Text and item location entries:
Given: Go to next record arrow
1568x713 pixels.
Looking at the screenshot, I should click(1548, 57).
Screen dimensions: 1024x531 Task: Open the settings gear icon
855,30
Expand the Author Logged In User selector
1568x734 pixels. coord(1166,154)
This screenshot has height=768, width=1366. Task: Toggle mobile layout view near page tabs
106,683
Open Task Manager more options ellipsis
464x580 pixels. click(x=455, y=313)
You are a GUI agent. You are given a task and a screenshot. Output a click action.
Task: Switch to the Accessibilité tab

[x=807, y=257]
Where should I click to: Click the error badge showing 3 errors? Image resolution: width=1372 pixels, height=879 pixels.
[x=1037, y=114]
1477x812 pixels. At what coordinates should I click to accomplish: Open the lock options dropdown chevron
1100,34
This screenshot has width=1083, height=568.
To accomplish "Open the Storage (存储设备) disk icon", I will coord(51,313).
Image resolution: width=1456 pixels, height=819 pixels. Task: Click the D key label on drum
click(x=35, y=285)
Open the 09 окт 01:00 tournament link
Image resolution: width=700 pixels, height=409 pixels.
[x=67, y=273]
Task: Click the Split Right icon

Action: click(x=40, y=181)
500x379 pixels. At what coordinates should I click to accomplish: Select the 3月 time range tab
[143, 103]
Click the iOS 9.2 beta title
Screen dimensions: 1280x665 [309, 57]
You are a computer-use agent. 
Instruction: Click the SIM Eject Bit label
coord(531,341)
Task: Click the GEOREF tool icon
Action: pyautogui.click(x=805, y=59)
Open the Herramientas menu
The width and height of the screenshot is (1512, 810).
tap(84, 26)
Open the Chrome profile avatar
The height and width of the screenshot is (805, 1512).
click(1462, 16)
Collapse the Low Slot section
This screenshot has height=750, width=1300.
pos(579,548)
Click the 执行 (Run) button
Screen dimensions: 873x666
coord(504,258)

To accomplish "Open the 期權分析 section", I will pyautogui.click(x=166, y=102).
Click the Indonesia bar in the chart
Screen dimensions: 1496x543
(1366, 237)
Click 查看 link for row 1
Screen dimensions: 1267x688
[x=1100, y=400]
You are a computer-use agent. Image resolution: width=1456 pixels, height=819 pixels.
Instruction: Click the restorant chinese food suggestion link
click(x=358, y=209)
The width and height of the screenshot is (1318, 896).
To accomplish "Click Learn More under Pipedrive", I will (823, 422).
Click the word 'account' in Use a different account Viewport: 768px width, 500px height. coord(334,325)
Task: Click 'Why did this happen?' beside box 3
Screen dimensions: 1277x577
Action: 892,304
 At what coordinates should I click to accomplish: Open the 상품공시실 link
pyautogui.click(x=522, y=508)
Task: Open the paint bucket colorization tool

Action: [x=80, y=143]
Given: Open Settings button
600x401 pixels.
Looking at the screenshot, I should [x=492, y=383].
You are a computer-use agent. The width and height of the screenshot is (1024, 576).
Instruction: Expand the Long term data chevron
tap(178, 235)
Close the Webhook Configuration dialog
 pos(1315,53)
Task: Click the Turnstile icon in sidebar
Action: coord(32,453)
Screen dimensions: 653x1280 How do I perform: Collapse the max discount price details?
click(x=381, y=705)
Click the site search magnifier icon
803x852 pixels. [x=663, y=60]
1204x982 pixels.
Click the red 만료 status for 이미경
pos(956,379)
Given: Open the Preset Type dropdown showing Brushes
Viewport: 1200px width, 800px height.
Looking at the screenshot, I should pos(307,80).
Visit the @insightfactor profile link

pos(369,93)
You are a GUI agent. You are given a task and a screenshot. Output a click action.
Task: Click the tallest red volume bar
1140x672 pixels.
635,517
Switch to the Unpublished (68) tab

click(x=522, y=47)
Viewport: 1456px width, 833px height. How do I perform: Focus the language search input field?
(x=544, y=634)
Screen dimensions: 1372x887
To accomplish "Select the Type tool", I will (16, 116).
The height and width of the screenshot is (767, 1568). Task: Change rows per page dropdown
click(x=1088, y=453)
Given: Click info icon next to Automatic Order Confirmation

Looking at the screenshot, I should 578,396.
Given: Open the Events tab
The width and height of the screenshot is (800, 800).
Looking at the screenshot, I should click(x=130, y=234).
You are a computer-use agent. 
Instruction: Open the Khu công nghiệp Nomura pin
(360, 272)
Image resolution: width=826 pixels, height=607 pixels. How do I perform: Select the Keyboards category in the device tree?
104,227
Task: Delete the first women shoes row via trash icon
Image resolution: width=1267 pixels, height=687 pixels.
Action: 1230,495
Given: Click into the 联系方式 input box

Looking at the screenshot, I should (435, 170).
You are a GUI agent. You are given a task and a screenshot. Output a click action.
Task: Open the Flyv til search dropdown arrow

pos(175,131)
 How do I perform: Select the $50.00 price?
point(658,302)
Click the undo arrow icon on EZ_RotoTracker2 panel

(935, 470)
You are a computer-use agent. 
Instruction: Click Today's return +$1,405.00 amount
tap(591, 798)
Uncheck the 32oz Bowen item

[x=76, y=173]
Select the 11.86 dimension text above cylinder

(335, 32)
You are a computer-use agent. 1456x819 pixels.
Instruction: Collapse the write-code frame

» Problem to solve
Arrange the lines of the records as a numbered list, leaving out any blank lines, but only those between the lines holding "Close the Webhook Configuration dialog" and "pos(956,379)", inclusive.

» Solution for this task
1. Close the Webhook Configuration dialog
2.  pos(1315,53)
3. Task: Click the Turnstile icon in sidebar
4. Action: coord(32,453)
5. Screen dimensions: 653x1280 How do I perform: Collapse the max discount price details?
6. click(x=381, y=705)
7. Click the site search magnifier icon
8. 803x852 pixels. [x=663, y=60]
9. 1204x982 pixels.
10. Click the red 만료 status for 이미경
11. pos(956,379)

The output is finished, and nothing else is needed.